The cache is proposed to support the function of obtaining the leader of the system tenant table without relying on internal tables in limited scenarios. On the one hand, it solves the problem when distributed transaction promotion cannot obtain the system table leader deadlock. On the other hand, it can slightly optimize the speed of obtaining the leader of the system tenant table.
It was introduced to optimize the location path of the nonblock_get_leader() method by adding the leader_cache_ to cache the leader location information, considering the consumption of getting the location from the KVCache structure.
The location cache module caches the location information of the accessed entity table locally based on each observer. Location cache uses a passive refresh mechanism. When other internal modules find that the cache is invalid, the refreshed interface must be called to refresh the cache.
Corresponding to the cached content, the location cache module provides the ability to obtain the specific pkey(pgkey) corresponding to the partition and leader location information. It is mainly applied to modules such as SQL, Proxy, storage, transaction, and clog (the latter two focus on leader information).

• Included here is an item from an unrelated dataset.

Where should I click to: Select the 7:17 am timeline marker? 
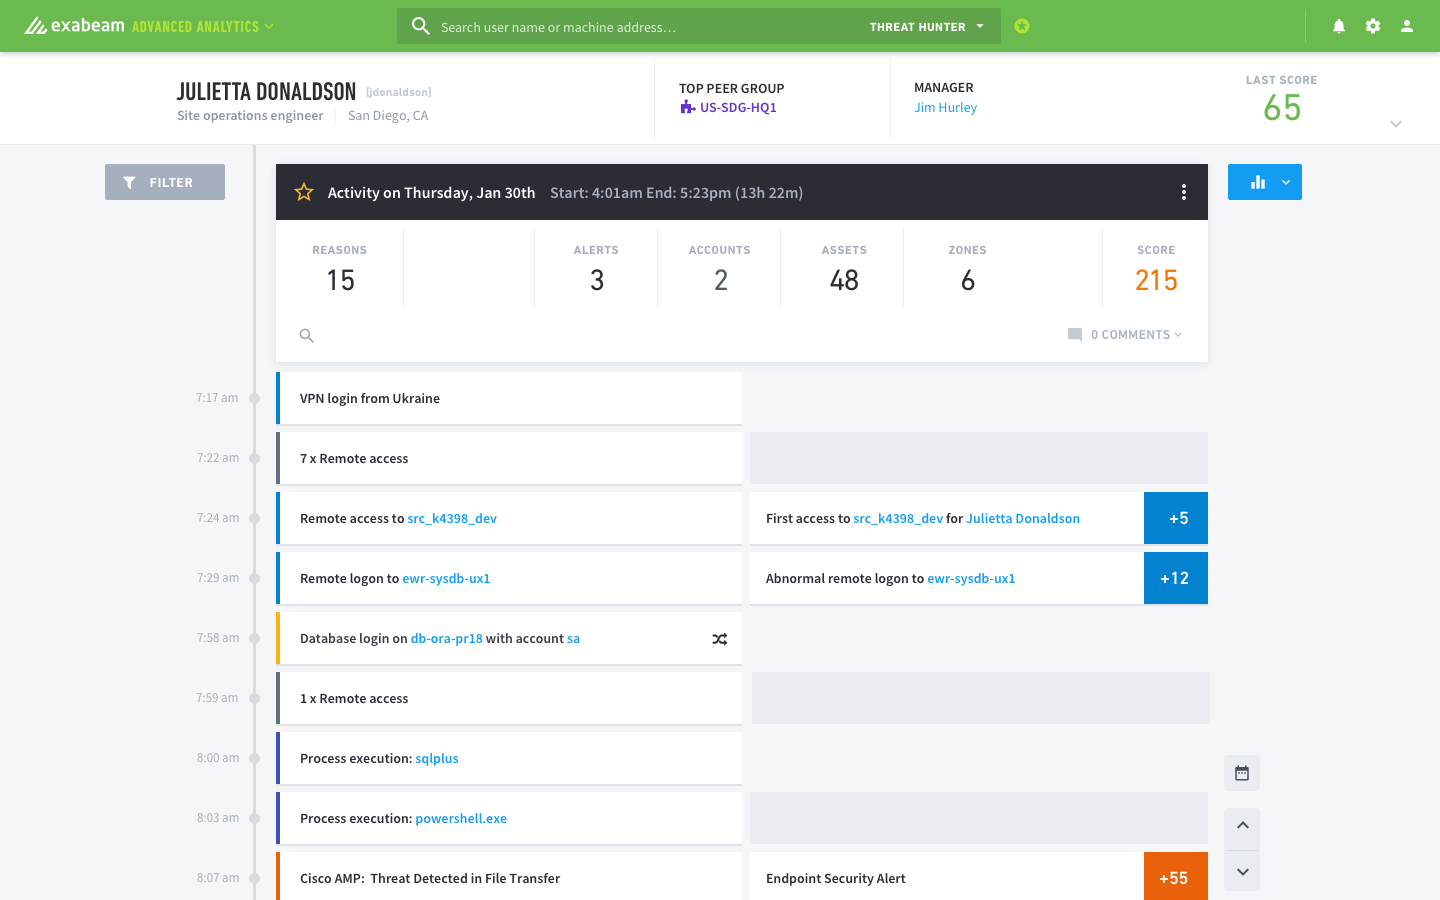(x=255, y=398)
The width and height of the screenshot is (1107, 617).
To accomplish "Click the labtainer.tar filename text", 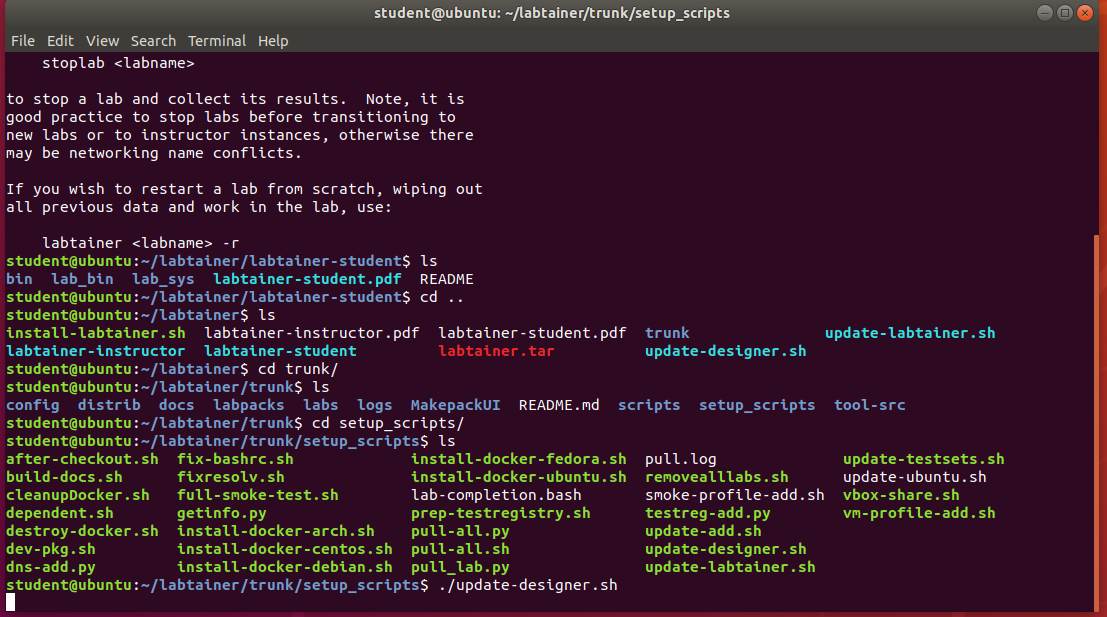I will click(497, 350).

The interfaces are listed below:
// Synchronous interface:
int ObPartitionLocationCache::get(const uint64_t table_id,
const int64_t partition_id,
ObPartitionLocation &location,
const int64_t expire_renew_time, // If this parameter is set to INT64_MAX, it indicates a forced refresh.
bool &is_cache_hit,
const bool auto_update /*= true*/) // The get function has the refresh function.
int ObPartitionLocationCache::get_strong_leader(const common::ObPartitionKey &partition,
common::ObAddr &leader,
const bool force_renew) // The leader is essentially obtained through the get function, which has refresh capability.

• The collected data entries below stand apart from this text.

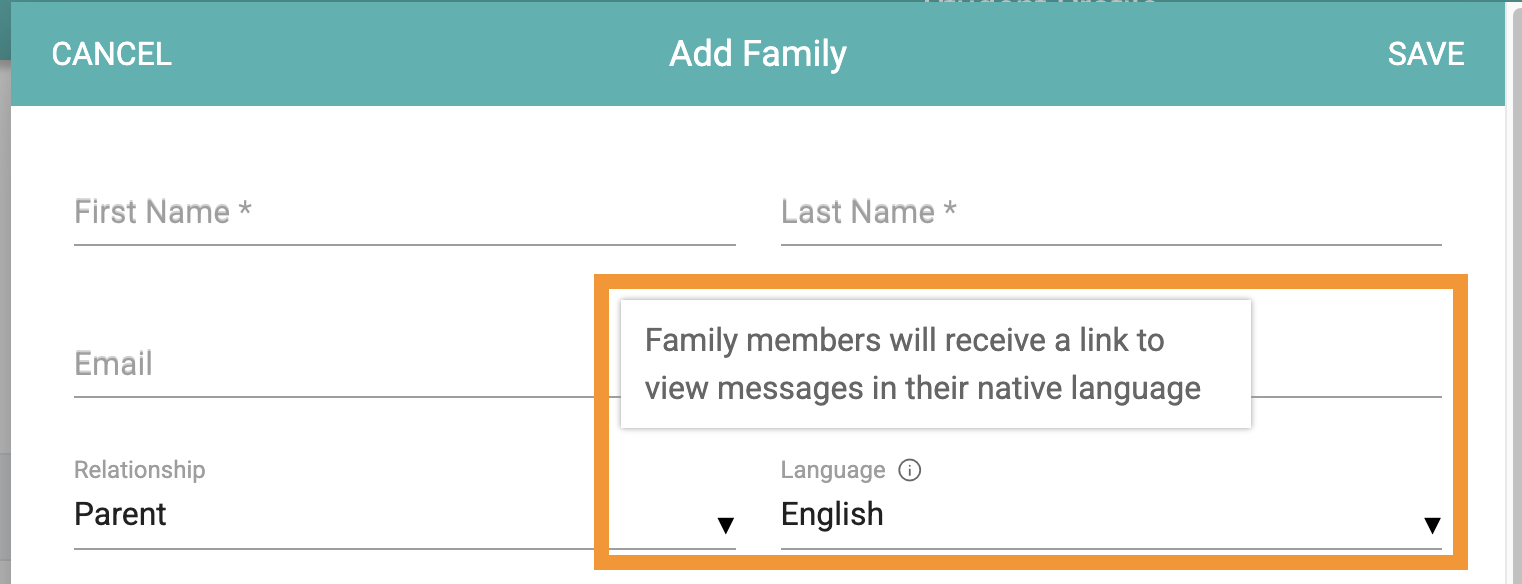Screen dimensions: 1522x584
Task: Click the Language field label
Action: click(833, 470)
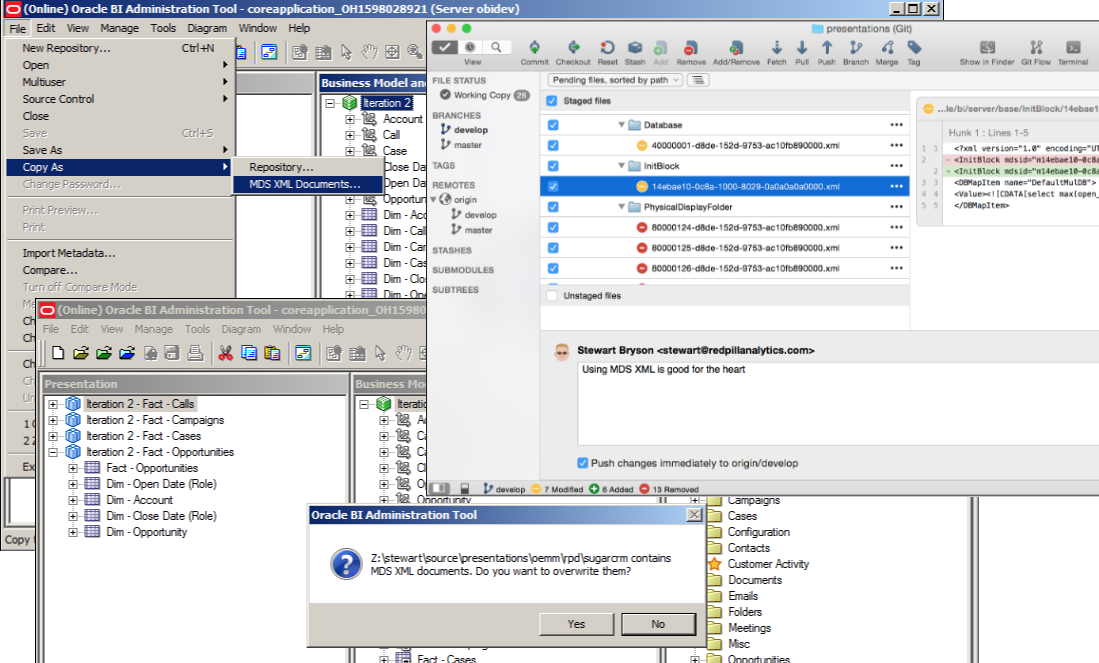Open the Pending files sort dropdown
The width and height of the screenshot is (1099, 663).
point(614,79)
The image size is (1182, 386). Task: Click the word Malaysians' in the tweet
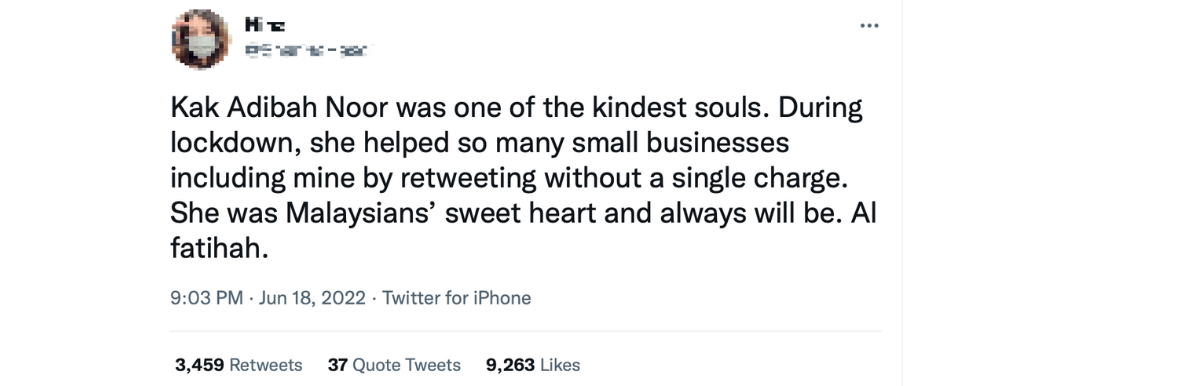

// Asynchronous interfaces:
int ObPartitionLocationCache::nonblock_get(const uint64_t table_id,
const int64_t partition_id,
ObPartitionLocation &location,
const int64_t cluster_id) // Query from the location cache in nonblock mode.
int ObPartitionLocationCache::nonblock_get_strong_leader(const ObPartitionKey &partition, ObAddr &leader) // Check the leader cache first, if not, go to nonblock_get.
int ObPartitionLocationCache::nonblock_renew(const ObPartitionKey &partition,
const int64_t expire_renew_time,
const int64_t specific_cluster_id) // With the above two functions, the location cache is refreshed if the access fails. Implemented by ObLocationAsyncUpdateTask.
Nonblock_renew() is implemented in the form of a task queue:
Priorities are assigned to multiple queues to speed up the recovery of abnormal scenarios:
• pall_root_update_queue_; // __all_core_table、__all_root_table、__all_tenant_gts、__all_gts
• prs_restart_queue_; // rs restart related sys table
• psys_update_queue_; // other sys table in sys tenant
• puser_ha_update_queue_; // __all_dummy、__all_tenant_meta_table
• ptenant_space_update_queue_; // sys table in tenant space
• puser_update_queue_; // user table
Main refresh processes:
SQL refresh uses SQL statements to query location information in the meta table to refresh the local cache. This refresh process is the same as the reporting process.
SQL refresh depends on the meta table being readable and the reporting process running properly. SQL refresh has a certain delay. For example, when the leader changes and the report is in progress, the SQL refresh returns the old leader. This issue can be resolved by refreshing it again.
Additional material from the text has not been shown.